Overview
The segment explains the Modified (Seated) Functional Reach Test: purpose, setup, procedure, scoring considerations, interpretation, and intervention ideas to improve dynamic sitting balance.
Purpose and Indications
- Assesses dynamic sitting balance in patients with impaired seated stability.
- Use when patients need support to sit, lean on chair back, or struggle maintaining sitting.
- Not necessary if interview and observation show normal sitting balance.
Test Setup and Positioning
- Patient seated with hips, knees, ankles at 90 degrees; feet flat on floor.
- Yardstick mounted on wall at the patient’s acromion height.
- Patient starts with back against chair for all test conditions.
Procedure and Measurement
- Arm position: shoulder flexed to 90 degrees, elbow extended when possible.
- Primary measure point: distal end of the fifth finger (pinky) on the yardstick.
- If unable to lift arm: measure using the acromion as the landmark.
- Movement instructions: lean as far as possible without trunk rotation or touching wall/yardstick.
- Units recorded in centimeters; first trial is practice and not scored.
- Provide approximately 15-second rest between measured trials.
Test Conditions and Options
- Forward reach with unaffected side closest to the wall/yardstick.
- Lateral reach to the right with back against the wall.
- Lateral reach to the left with back against the wall.
- Forward reach is most common; all three are optional based on goals.

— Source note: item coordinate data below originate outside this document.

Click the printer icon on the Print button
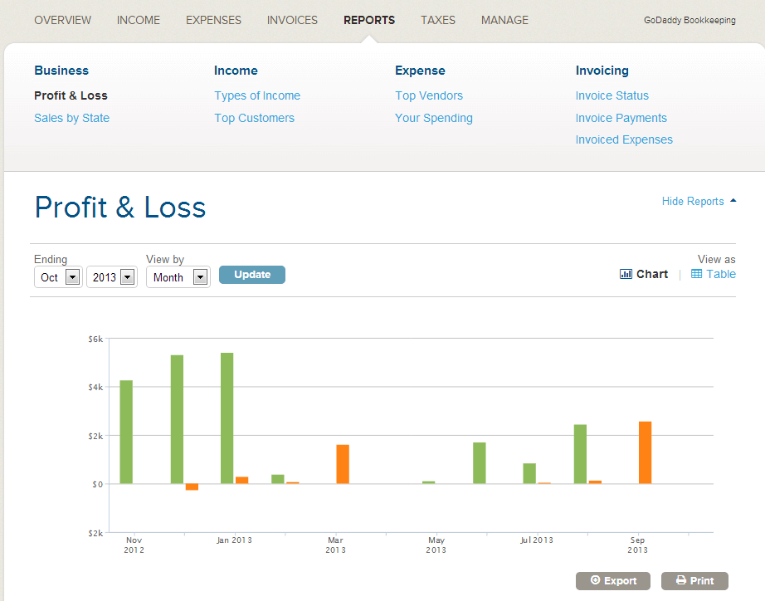click(x=677, y=580)
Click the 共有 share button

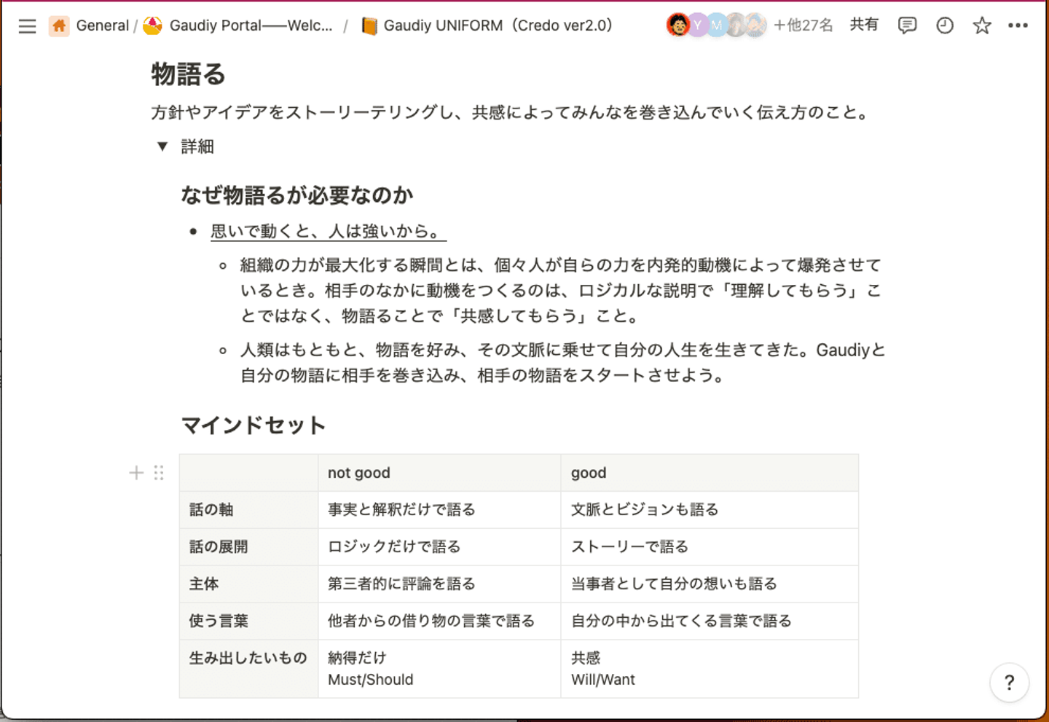(x=864, y=25)
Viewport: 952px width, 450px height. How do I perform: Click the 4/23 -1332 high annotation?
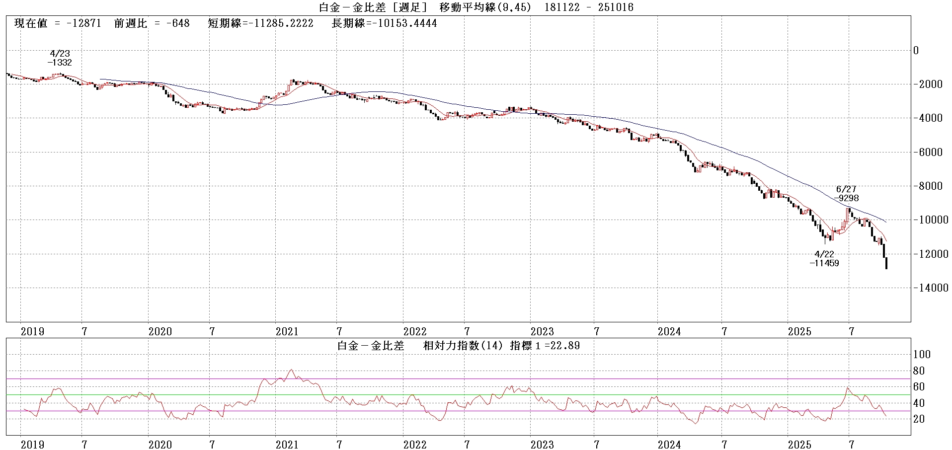[60, 58]
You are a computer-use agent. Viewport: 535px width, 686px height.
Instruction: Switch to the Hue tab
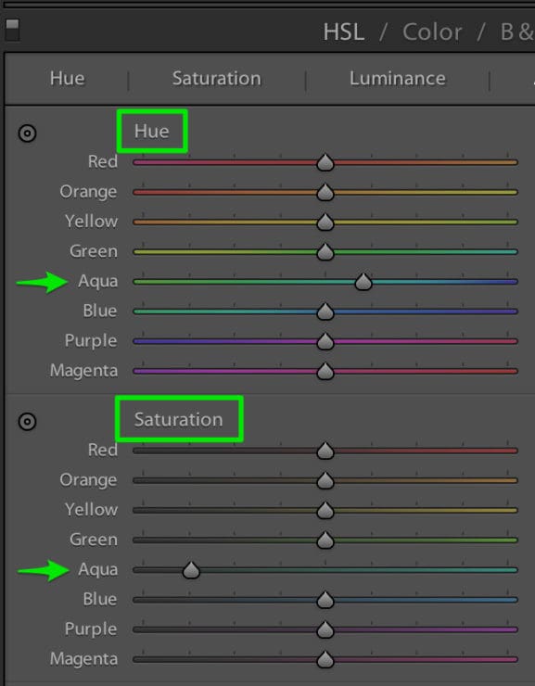click(x=68, y=79)
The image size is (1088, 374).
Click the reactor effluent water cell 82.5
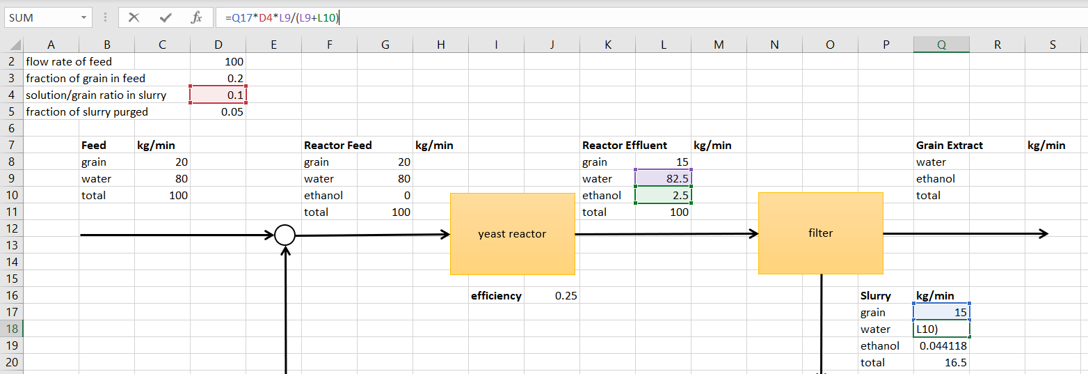(663, 179)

Example Measurements (Demonstration)
- Forward reach: start at 5 inches, end at 22 inches; reach distance = 17 inches.
- Lateral reach example: start at 10 inches, end at 19 inches; reach distance = 9 inches.
Measurement and Trial Structure
- Practice trial first, excluded from results.

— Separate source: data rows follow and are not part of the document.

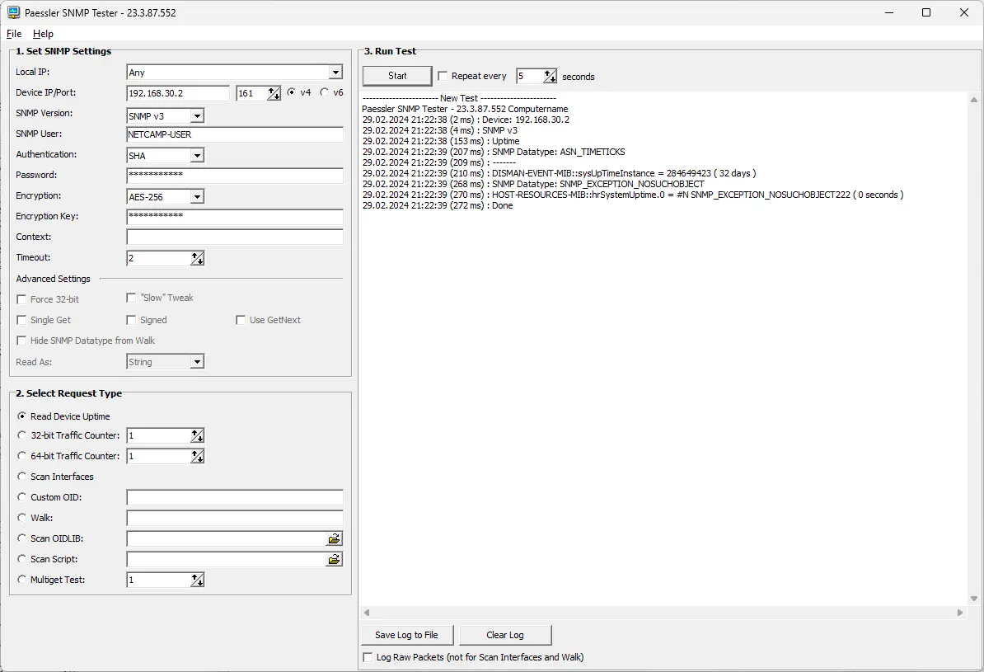
Task: Click the Scan Script folder browse icon
Action: pos(334,559)
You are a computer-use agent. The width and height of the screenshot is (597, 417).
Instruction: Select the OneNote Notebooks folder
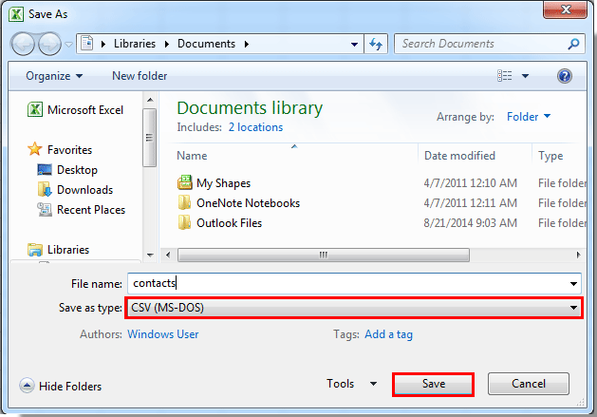click(x=248, y=203)
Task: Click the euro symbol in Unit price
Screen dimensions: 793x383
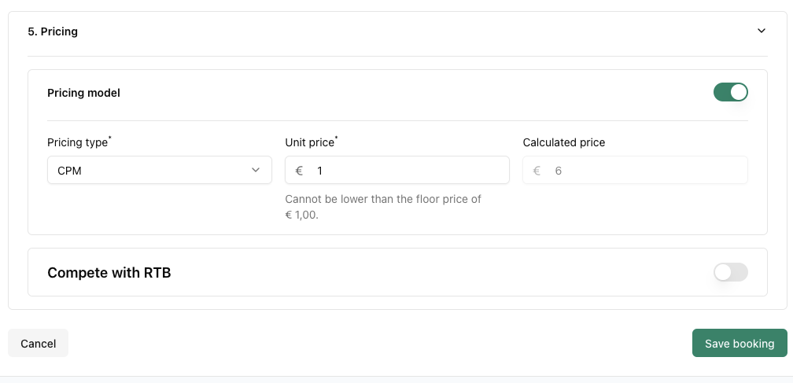Action: (x=299, y=171)
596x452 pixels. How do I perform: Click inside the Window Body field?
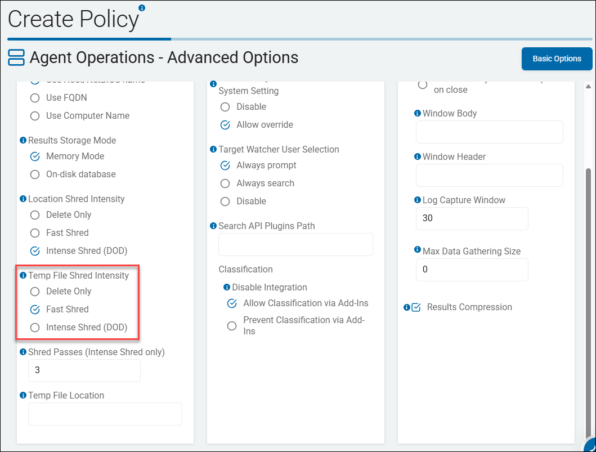(x=489, y=132)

- Subsequent trials measured; allow rest between attempts.
- Document start and end positions to compute reach distance.
Norms and Clinical Use
- No published normative values for this test.

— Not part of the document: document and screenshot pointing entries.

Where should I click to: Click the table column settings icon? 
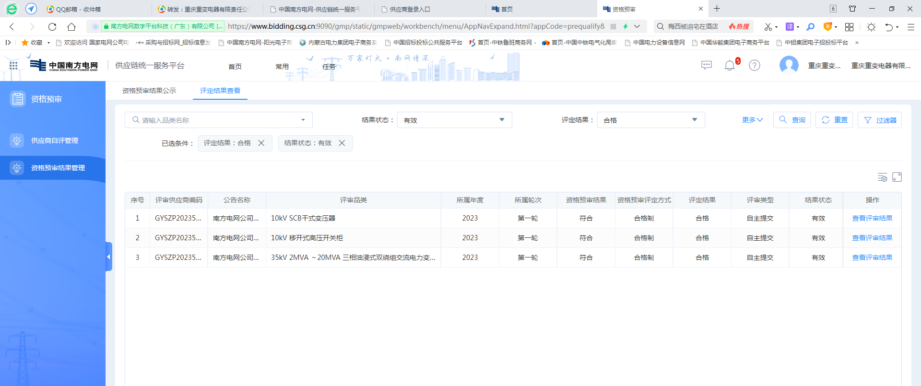click(x=882, y=177)
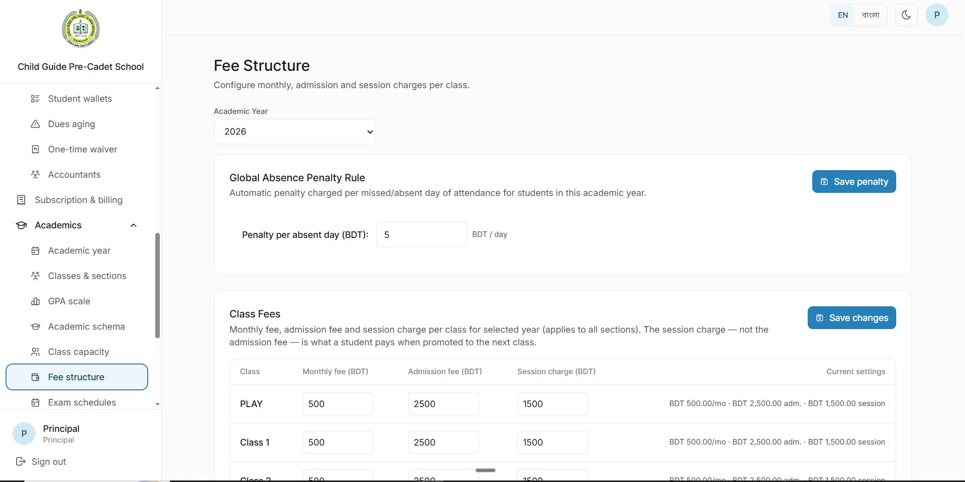965x482 pixels.
Task: Click the Student wallets list icon
Action: click(35, 99)
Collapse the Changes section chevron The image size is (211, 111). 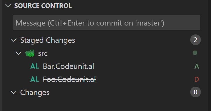click(14, 92)
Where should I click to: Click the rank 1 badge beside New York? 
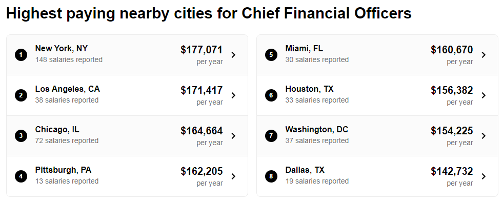[21, 55]
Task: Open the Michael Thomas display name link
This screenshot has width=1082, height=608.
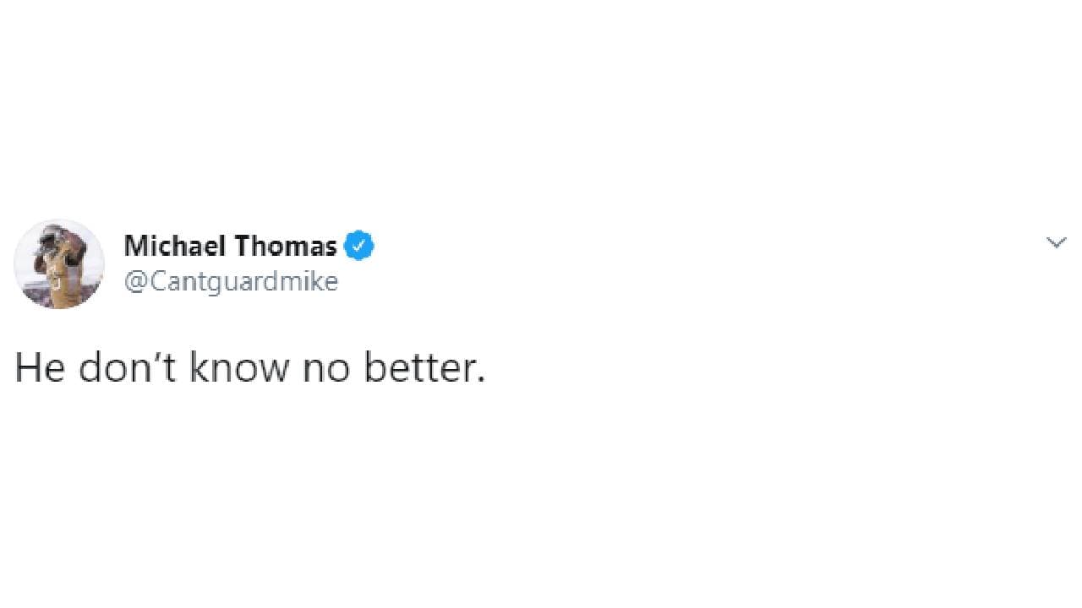Action: (x=230, y=246)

- Emphasize quality of movement and ability to return to upright.
- Track change over time to demonstrate progress (e.g., 5 cm to 10 cm after interventions).
Interpretation and Clinical Reasoning
- Poor performance: limited reach or inability to return to upright suggests impaired dynamic sitting balance.
- Observations to note: trunk rotation, loss of balance, reliance on backrest, and symmetry across directions.
Interventions Based on Findings
- Seated reaching beyond base of support in multiple directions.
- Seated object movement tasks to encourage controlled weight shift.
- Progress surface challenge: firm surface → foam → BOSU → therapy ball.
- Maintain feet supported; cue target-directed reaching to challenge safely.
Structured Details Summary
| Aspect | Details |
|---|
| Purpose | Assess dynamic sitting balance |
| Indications | Difficulty maintaining seated balance, reliance on backrest |
| Position | Hips/knees/ankles 90°, feet flat, back against chair |
| Equipment | Yardstick at acromion height on wall |
| Landmarks | Primary: distal fifth finger; Alternative: acromion if arm cannot lift |
| Conditions | Forward; Right lateral; Left lateral (forward most common) |
| Instructions | Lean as far as possible without trunk rotation or touching wall/yardstick |
| Units | Centimeters; compute change from start to end |
| Trials | First is practice; ~15 s rest between measured trials |
| Norms | None published; use qualitative analysis and repeated measures |
| Interventions | Seated reaching, object moving, uneven surfaces (foam, BOSU, therapy ball) |
Key Terms & Definitions
- Dynamic sitting balance: ability to maintain seated stability while moving the trunk and reaching.
- Base of support: area under and between points of contact (buttocks and feet in sitting).
- Acromion: bony prominence at the top of the shoulder; alternative measurement landmark.
Action Items / Next Steps
- Use the test for patients with suspected seated balance impairments.
- Record start/end positions and reach distance; note movement quality.
- Reassess periodically to document progress and adjust intervention difficulty.
- Implement progressive seated balance training aligned with test deficits.